Sin hacerle caso, las mujeres seguían su conversación, atentas a todo lo que pasaba en la calle.
Una bandada de chiquillos correteaba loma abajo perseguidos por los perros del vecindario, levantando una nube de polvo. Manuel venía de la playa, con el paso rápido de juventud arrogante que no teme a nada. Muchacho alto, de tez oscura y pelo lacio, dientes muy blancos que la boca de gruesos labios dejaba al descubierto por la fácil sonrisa. En la cabeza, un sombrero de paja, colocado de medio lado y camisa de cotona bien estirada que le daba un aire de elegancia poco común por esos lados. Por su labia fácil y educada hacía suspirar a más de una, sobre todo porque sabían que tenía una pequeña fortuna en perlas. Los ojos negros, de aspecto lánguido a veces y otras llenos de picardía, lo hacían aún más apuesto. Era uno de los pocos muchachos del pueblo que sabían leer y escribir bien. La familia Muñoz había completado su escuela primaria. Después, Josefa lo había mandado a la capital a casa de una hermana para que aprendiera un oficio que no fuera carpintero de ribera como el padre. Pero Manuel, luego de dos años, regresó a Chumico y no quiso volver a la zapatería en donde lo había colocado la tía. Años más tarde, cada vez que estrenaba un par de botas, confesaba que el olor a cuero nuevo lo mareaba y le daba ganas de vomitar.
Al verlo pasar por la calle, las mujeres comenzaron a cuchichear nuevamente.
—Ya va a molestar a la pobre maestra. Vergüenza debía de darle, con su padre acabado de enterrar y el asunto de la hija de Tiburcio sin resolver. Dicen que estaba embarazada y lo perdió y Tiburcio lo andaba buscando para darle una golpiza.
Doña Matilde exasperada al no poder oír la conversación entre Leonor y Felicia comenzó a gritarle a Manuel que silbando seguía su camino sin prestarle atención a las miradas acerbas de las viejas.
—Manuel, Manuel. ¿Cómo está Juana? Hace días que no la veo.
—Está bien, doña Matilde. Sólo un poco acabangada después del velorio.
—Dígale que mañana temprano paso por allá.
—Amén, Jesús, —susurró Felicia—, Juana no gusta de ella por santurrona y chismosa.

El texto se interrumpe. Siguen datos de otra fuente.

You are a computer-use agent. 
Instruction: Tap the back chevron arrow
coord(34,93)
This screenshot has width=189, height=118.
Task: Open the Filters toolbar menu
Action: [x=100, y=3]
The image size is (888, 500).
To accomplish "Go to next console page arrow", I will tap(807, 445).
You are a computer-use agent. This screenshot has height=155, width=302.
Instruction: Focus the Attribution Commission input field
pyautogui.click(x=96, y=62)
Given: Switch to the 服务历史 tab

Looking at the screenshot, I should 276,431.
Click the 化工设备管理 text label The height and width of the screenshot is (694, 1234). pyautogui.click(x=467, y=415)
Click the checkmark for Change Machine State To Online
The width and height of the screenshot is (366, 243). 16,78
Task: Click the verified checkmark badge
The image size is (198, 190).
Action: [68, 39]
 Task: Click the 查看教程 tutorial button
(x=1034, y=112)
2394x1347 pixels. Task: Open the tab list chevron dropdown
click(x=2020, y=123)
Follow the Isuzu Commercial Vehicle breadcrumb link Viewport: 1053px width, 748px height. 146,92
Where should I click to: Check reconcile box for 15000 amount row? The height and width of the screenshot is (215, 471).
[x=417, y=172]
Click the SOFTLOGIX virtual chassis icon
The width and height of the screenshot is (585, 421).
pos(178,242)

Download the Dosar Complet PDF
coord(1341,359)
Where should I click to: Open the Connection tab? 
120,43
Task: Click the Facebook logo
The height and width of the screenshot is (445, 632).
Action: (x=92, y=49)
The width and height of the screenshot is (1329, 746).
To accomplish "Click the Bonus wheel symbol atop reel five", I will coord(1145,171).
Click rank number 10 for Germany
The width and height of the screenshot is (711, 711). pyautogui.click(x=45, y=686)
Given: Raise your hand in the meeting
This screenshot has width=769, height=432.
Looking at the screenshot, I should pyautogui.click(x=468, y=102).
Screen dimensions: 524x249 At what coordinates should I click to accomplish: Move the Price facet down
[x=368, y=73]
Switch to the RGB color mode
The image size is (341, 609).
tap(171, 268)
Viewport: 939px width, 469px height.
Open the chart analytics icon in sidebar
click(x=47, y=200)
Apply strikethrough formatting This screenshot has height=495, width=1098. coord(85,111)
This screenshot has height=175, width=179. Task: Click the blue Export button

—Pobre Juana, —musitaba Leonor—, con esos hijos que tiene, ¿qué va a ser de ella? Son tan egoístas como Francisco. Mira que tener la ocurrencia de morirse solo en un cuarto en el que no dejaba entrar a nadie. Dicen que se murió de pura terquedad.
—Voy mañana temprano, ¿oyó Manuel? Mañana bien temprano —chillaba Matilde.
Manuel haciéndole señas de haber comprendido siguió su camino por la empinada cuesta que llegaba a la escuela.
—Ese muchacho va a terminar mal, ya verá usted Felicia —insistió Leonor— muy mal…
«Parecen cotorras en palo de mango —pensó Manuel— Dios me libre de sus lenguas». Y despreocupado continuó la marcha silbando entre dientes.